Thursday, February 23, 2006

Fine Print

I definitely feel for this guy, who rented a car from Enterprise to drive from Seattle to LA and got hit with a $1000 penalty for not driving the car back to Seattle. The rental contract did state that the car had to be returned to the same place where it was picked up and I thought that it was common knowledge that you are almost never allowed to do one-way car rentals, but I still feel for this guy. Assuming he's telling the truth, nearly every employee in the Seattle office knew that he was doing a one-way road trip to LA, but no one even bothered to mention that it was not allowed. I suppose it is possible that everyone in the Seattle office was new and unaware of this policy and/or too stupid to know that it's not physically possible to drive from LA to Seattle in one day, but doubt it.

Even though I've never gotten hosed by Enterprise, I've never enjoyed renting cars from them either.

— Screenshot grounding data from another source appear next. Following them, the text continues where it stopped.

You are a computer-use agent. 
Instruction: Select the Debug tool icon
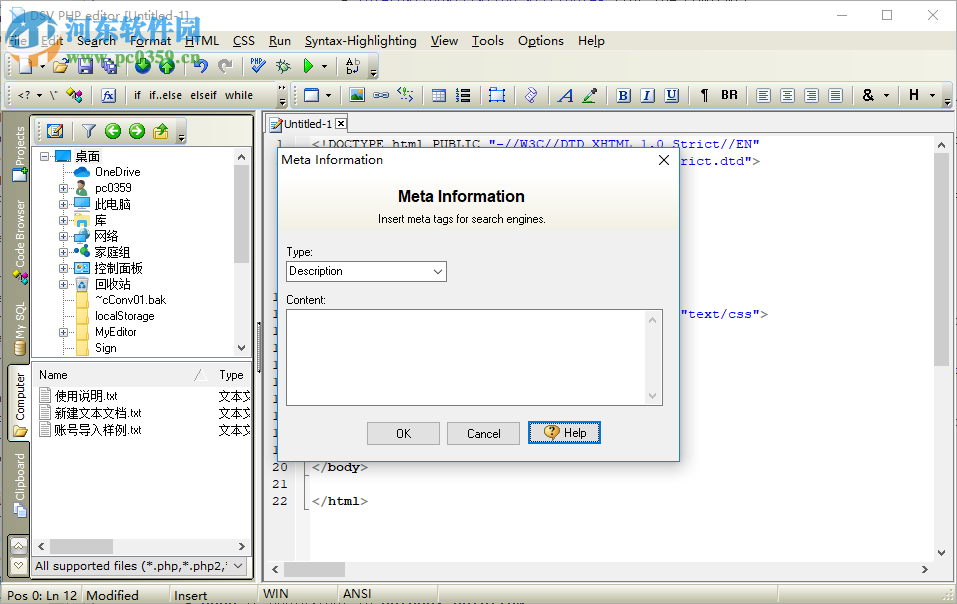283,68
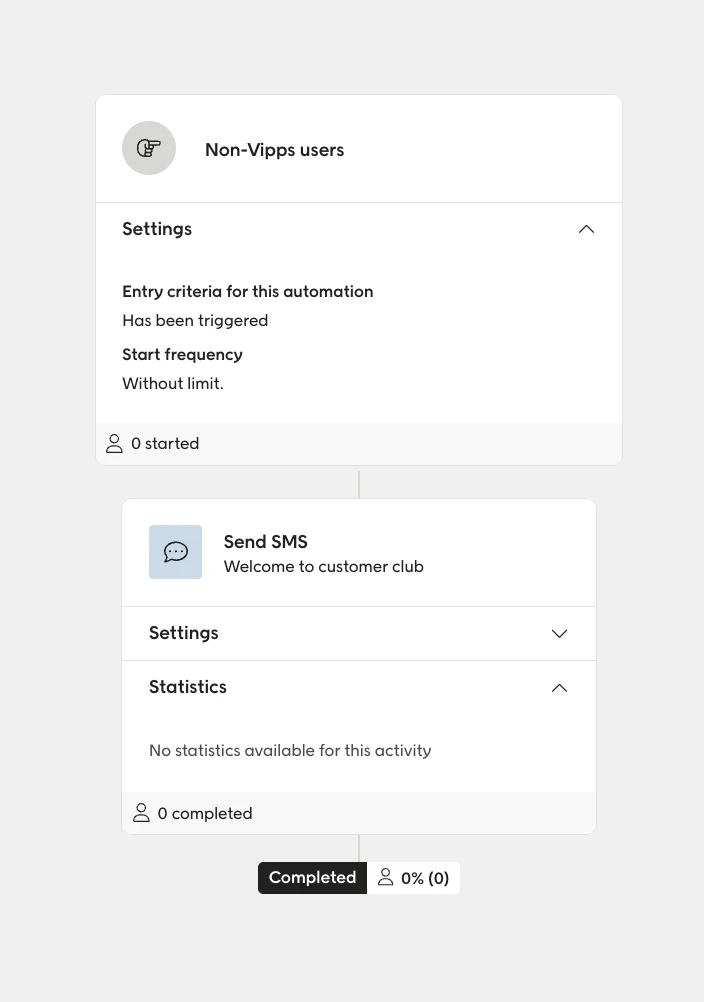Image resolution: width=704 pixels, height=1002 pixels.
Task: Select the Settings heading on the SMS card
Action: [x=183, y=633]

I've rented cars from them in at least three states (Texas, New York, and Nevada) and their employees have always seemed to rub me the wrong way. Almost all of them have had a stereotypical used-car salesman kind of personality. The other thing that really bugs me about Enterprise is that whole "we'll pick you up" tagline they've had in their advertisements for years. They have only picked me up once, and it was because the place I was being picked up from was about a mile from their facility. Basically, they'll only pick you up if you're within walking distance of their nearest office.

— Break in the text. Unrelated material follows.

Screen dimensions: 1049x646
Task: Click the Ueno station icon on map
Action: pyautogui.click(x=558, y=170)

For future reference, the only rental car company that has ever let me do a one-way rental is Hertz. I've also heard that a lot of companies will let you do one-way rentals if they need to move vehicles from one geographic region to another. For example, rental car companies generally need to move vehicles down south during the winter and back up north in the spring time, so if you're traveling in those directions at that time of year, you may be able to snag a one-way trip.


Wednesday, February 15, 2006

Pinchy Would've Wanted It This Way

MDS and his wife were gracious enough to give us a lobster gram for our wedding, and we finally enjoyed it last night. Even though I had never prepared lobster before, I decided to forgo the traditional boil them in a pot method and try my hand at one of my favorite Chinese dishes, Cantonese style lobsters. The trick to this dish is that you have to kill the lobsters and crack them without removing the meat from the shell before cooking. Michelle has watched her Mom do this before and she wanted no part of it. I was a bit apprehensive about it myself, but I decided to give it a shot. I'm pretty sure that the lobsters died a quick and relatively painless death at my hands, but there appears to be a lobster equivalent of rigor mortis, because I saw movement in their legs even after I had torn off their claws and tails and split open their bodies.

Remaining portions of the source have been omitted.